[Data listing]

+ + + +

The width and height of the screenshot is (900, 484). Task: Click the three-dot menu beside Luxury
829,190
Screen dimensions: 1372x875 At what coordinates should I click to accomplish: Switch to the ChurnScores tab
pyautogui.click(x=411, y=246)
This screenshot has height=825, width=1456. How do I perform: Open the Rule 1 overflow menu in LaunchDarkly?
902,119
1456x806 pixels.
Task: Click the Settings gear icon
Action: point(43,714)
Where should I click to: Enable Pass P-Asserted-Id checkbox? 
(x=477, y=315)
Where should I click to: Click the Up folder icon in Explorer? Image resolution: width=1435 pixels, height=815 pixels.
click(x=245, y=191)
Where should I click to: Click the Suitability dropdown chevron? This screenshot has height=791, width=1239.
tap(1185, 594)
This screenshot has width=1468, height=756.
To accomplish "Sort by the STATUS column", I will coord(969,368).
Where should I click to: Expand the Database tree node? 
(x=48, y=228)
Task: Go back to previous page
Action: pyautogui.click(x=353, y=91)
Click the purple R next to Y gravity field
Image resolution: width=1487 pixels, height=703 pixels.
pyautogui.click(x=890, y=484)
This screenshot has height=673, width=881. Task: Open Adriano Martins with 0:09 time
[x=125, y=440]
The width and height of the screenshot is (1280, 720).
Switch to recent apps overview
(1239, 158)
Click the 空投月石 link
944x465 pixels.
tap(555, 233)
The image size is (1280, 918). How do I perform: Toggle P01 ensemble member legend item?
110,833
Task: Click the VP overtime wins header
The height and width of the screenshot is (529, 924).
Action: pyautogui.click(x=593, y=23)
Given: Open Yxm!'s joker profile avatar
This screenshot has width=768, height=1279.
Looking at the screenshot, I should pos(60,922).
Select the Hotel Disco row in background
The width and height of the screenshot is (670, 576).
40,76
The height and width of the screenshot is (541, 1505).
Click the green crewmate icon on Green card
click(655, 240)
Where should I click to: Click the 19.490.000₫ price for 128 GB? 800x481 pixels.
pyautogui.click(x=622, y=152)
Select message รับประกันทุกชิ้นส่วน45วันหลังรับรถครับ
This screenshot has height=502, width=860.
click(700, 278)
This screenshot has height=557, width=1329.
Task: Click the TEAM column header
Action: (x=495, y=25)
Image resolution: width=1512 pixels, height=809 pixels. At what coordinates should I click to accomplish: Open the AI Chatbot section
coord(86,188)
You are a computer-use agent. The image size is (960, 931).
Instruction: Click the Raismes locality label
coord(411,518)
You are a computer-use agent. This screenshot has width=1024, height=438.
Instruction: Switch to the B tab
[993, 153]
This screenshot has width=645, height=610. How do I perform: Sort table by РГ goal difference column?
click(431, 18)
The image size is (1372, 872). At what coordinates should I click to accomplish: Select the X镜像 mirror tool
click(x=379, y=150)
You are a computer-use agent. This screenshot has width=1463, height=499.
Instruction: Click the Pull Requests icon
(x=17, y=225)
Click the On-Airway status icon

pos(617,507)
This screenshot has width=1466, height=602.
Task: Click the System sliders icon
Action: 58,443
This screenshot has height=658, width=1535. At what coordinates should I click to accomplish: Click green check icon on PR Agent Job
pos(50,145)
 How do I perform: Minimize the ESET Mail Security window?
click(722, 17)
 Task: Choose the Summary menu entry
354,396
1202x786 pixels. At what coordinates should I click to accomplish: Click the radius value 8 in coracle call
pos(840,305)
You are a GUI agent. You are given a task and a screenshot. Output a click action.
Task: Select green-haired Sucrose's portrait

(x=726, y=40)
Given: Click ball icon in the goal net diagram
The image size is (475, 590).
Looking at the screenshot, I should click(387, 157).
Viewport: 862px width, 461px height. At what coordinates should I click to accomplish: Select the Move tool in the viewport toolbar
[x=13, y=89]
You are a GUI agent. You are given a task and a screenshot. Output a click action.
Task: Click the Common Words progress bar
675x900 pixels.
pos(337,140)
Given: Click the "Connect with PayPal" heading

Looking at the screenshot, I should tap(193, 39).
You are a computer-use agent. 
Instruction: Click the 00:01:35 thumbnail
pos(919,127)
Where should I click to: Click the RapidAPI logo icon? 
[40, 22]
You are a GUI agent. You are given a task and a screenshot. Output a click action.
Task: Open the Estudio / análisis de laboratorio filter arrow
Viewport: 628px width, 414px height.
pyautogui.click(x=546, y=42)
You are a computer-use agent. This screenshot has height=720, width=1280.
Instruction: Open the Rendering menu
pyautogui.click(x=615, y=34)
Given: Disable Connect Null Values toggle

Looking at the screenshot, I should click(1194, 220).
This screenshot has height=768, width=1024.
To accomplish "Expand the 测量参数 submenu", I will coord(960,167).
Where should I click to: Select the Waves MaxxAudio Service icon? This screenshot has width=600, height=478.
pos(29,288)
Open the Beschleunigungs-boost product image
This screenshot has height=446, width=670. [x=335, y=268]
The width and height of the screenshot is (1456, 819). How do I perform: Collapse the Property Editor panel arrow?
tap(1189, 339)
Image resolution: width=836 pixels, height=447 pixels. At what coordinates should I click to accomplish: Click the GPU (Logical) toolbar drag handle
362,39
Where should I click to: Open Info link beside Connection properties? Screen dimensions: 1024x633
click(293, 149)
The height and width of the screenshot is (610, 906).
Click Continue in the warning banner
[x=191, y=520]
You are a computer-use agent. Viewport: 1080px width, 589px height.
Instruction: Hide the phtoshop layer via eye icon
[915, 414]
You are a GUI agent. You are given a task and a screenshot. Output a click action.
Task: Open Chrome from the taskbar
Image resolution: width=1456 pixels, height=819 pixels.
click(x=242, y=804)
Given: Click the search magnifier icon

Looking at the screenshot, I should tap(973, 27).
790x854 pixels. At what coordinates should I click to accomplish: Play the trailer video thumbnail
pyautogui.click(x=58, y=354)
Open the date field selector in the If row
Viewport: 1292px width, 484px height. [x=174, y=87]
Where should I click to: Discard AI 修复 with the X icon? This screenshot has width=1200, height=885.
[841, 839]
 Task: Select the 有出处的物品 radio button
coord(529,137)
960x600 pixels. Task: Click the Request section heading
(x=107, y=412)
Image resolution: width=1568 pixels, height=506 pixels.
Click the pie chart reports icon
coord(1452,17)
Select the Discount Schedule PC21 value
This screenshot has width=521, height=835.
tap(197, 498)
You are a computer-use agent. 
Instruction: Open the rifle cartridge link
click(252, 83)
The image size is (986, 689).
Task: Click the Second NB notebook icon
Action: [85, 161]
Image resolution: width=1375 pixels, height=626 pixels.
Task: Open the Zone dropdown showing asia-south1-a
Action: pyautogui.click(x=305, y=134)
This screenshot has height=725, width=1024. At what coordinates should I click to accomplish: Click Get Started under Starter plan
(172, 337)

+ + + +

WRITTEN REQUEST. Print the lines of the entries above exactly as they are, from the line containing "Image resolution: width=836" through the line containing "click(293, 149)", with both of those lines included.

RESPONSE.
Image resolution: width=836 pixels, height=447 pixels. At what coordinates should I click to accomplish: Click the GPU (Logical) toolbar drag handle
362,39
Where should I click to: Open Info link beside Connection properties? Screen dimensions: 1024x633
click(293, 149)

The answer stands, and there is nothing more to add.